FAQ zum Thema Phantomlohn

Erhält ein Arbeitnehmer nach der Abrechnung weniger Entgelt, als ihm laut Vertrag zusteht, wird die Differenz als „Phantomlohn“ bezeichnet. Der Betrag ist auch unter dem Namen Fiktivlohn bekannt.
Für die Berechnung der Beiträte zur Sozialversicherung gilt das sogenannte Entstehungsprinzip. Die Kalkulation beruht demnach nicht nur auf dem tatsächlich bezahlten Lohn, sondern auf allen Ansprüchen des Arbeitnehmers aus dem Arbeitsvertrag – inklusive Phantomlohn.
Fiktivlohn entsteht häufig in Beschäftigungsverhältnissen ohne konkrete Arbeitszeitregelung, zum Beispiel bei Arbeit auf Abruf oder Minijobs.

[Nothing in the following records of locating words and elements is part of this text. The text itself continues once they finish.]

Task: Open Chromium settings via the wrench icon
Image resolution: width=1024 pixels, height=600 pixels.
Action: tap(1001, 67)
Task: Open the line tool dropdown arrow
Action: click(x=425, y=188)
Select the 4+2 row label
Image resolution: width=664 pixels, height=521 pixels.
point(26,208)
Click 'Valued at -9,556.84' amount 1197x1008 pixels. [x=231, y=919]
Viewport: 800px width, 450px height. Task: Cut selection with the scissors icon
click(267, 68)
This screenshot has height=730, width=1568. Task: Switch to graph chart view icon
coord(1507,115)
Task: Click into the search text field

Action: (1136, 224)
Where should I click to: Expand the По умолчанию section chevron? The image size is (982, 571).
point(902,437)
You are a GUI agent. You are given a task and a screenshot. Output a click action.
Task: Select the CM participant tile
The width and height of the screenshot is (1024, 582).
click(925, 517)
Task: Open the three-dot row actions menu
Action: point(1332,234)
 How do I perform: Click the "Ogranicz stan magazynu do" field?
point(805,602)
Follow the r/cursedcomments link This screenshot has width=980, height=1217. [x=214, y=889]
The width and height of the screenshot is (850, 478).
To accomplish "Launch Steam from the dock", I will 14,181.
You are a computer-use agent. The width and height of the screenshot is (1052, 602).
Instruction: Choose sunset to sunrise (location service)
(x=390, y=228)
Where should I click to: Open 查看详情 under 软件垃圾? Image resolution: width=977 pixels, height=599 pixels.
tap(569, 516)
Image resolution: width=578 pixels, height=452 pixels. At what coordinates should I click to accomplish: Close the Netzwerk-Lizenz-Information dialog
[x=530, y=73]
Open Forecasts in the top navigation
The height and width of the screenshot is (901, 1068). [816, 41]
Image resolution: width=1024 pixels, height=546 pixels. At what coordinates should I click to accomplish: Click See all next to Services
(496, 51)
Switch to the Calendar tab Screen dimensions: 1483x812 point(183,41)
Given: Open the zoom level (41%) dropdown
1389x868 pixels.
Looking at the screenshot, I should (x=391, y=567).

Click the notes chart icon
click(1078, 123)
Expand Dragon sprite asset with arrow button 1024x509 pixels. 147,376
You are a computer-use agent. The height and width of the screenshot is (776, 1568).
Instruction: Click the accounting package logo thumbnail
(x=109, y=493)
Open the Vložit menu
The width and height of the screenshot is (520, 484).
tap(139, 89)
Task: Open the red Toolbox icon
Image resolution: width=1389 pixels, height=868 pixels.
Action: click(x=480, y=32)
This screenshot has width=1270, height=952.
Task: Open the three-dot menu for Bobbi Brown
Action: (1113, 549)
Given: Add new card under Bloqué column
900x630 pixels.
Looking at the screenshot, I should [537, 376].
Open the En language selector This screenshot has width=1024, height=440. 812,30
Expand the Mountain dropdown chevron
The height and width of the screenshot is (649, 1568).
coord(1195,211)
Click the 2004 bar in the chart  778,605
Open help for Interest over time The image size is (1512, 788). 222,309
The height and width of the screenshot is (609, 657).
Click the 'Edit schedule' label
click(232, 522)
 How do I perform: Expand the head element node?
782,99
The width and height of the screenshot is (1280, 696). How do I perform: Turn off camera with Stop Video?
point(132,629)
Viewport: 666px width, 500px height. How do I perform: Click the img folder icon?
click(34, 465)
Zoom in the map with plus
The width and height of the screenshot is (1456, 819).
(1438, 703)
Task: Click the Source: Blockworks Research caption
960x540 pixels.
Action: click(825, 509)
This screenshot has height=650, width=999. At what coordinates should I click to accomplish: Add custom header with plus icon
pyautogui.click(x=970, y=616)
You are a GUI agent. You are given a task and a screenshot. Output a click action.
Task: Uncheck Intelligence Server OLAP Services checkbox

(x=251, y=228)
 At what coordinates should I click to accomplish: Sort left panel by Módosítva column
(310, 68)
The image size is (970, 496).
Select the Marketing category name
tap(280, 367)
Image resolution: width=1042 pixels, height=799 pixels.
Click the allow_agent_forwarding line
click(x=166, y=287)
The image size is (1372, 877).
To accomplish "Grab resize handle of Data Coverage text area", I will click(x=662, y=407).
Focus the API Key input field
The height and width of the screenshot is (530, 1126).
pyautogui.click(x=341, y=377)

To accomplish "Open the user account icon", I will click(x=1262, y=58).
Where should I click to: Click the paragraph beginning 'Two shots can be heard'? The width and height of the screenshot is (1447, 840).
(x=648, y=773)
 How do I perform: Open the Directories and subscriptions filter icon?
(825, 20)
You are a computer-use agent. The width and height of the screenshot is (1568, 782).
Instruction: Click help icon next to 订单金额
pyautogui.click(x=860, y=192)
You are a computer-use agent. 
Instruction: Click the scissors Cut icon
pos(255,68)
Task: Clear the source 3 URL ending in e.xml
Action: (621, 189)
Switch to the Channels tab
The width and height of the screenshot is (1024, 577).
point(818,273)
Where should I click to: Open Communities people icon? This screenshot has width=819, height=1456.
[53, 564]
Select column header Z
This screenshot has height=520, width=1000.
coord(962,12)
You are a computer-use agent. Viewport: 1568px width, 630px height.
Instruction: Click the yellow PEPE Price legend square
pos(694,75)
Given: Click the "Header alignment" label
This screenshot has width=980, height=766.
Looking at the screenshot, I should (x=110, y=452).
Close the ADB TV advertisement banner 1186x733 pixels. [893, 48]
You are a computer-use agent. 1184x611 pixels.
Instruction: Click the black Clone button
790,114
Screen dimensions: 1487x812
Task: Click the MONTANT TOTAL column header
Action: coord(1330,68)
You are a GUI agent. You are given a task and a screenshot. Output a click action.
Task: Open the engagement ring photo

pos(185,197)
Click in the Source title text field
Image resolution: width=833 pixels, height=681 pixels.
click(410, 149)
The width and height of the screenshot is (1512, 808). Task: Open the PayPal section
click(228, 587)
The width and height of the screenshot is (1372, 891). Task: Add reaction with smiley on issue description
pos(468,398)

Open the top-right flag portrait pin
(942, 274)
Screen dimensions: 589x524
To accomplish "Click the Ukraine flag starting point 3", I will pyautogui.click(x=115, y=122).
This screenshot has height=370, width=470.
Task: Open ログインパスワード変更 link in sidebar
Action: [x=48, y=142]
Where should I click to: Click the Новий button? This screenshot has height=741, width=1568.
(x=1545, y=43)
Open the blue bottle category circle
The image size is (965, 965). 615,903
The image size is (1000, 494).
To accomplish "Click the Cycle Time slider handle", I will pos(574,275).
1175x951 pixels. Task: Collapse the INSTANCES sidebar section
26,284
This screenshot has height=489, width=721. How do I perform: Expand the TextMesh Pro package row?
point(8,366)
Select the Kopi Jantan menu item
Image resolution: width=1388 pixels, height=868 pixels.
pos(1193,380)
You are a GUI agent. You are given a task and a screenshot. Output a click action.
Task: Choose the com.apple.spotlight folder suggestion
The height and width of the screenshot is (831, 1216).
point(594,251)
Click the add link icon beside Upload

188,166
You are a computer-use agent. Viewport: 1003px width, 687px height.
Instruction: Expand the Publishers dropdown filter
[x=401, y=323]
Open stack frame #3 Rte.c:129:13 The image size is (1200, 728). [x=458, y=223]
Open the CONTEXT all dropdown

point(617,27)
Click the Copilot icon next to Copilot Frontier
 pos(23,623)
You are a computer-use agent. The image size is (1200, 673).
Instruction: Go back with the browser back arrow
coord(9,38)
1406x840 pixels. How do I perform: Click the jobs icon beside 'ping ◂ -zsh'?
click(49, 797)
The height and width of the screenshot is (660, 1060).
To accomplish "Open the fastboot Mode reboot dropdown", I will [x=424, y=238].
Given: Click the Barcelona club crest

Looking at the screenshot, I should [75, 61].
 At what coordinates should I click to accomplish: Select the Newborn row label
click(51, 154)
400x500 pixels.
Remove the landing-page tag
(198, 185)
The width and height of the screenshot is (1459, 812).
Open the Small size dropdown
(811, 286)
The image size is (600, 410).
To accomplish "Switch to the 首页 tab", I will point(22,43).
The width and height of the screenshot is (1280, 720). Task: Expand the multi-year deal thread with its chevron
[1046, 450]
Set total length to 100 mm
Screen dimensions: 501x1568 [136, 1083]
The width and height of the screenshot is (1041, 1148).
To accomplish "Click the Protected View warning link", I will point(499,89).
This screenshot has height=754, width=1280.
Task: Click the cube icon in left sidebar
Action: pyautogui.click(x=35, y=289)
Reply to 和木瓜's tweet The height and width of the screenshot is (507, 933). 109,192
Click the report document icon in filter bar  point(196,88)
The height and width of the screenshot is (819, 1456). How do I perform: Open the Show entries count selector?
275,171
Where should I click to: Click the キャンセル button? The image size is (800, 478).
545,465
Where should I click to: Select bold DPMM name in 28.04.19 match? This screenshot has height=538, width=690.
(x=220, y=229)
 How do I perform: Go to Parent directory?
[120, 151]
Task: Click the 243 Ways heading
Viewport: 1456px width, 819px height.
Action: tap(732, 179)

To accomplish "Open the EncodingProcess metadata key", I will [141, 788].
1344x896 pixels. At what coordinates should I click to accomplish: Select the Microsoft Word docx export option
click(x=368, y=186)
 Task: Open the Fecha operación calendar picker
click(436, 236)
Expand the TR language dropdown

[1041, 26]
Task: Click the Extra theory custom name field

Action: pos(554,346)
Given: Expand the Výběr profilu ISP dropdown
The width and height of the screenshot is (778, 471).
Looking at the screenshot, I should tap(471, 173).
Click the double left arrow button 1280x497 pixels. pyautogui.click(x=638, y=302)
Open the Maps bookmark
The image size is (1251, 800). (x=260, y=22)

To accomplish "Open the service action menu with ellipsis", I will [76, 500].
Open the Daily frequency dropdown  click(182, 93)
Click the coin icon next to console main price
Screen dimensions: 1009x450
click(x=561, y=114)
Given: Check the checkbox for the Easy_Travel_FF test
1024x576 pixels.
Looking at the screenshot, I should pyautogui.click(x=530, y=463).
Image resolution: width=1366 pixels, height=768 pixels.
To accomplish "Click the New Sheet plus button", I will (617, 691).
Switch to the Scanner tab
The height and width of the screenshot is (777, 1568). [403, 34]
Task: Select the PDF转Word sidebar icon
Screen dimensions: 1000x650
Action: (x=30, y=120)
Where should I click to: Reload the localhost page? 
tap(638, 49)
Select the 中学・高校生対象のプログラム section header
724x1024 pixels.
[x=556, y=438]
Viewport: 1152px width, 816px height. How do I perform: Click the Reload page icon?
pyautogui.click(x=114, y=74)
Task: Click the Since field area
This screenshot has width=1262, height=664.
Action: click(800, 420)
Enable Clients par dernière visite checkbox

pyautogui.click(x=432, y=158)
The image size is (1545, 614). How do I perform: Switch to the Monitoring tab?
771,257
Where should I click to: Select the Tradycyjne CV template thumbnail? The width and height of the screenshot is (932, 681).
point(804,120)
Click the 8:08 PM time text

Allerdings kann der Phantomlohn auch durch nicht eingerechnete Zuschläge bei der Entgeltfortzahlung im Krankheitsfall oder bei Lohnverzicht durch den Arbeitnehmer auftreten.
Enthält der Arbeitsvertrag keine genaue Arbeitszeitangabe, sieht das Gesetz für die Abrechnung pauschal eine Beschäftigungszeit von 20 Wochenstunden vor. Wegen des steigenden Mindestlohns übertritt der so entstehende Fiktivlohn bei der Sozialversicherung jedoch die derzeit zulässigen 450 Euro sowie die ab Oktober 2022 geltende Mindestlohngrenze von 520 Euro – das macht den Minijob somit beitragspflichtig.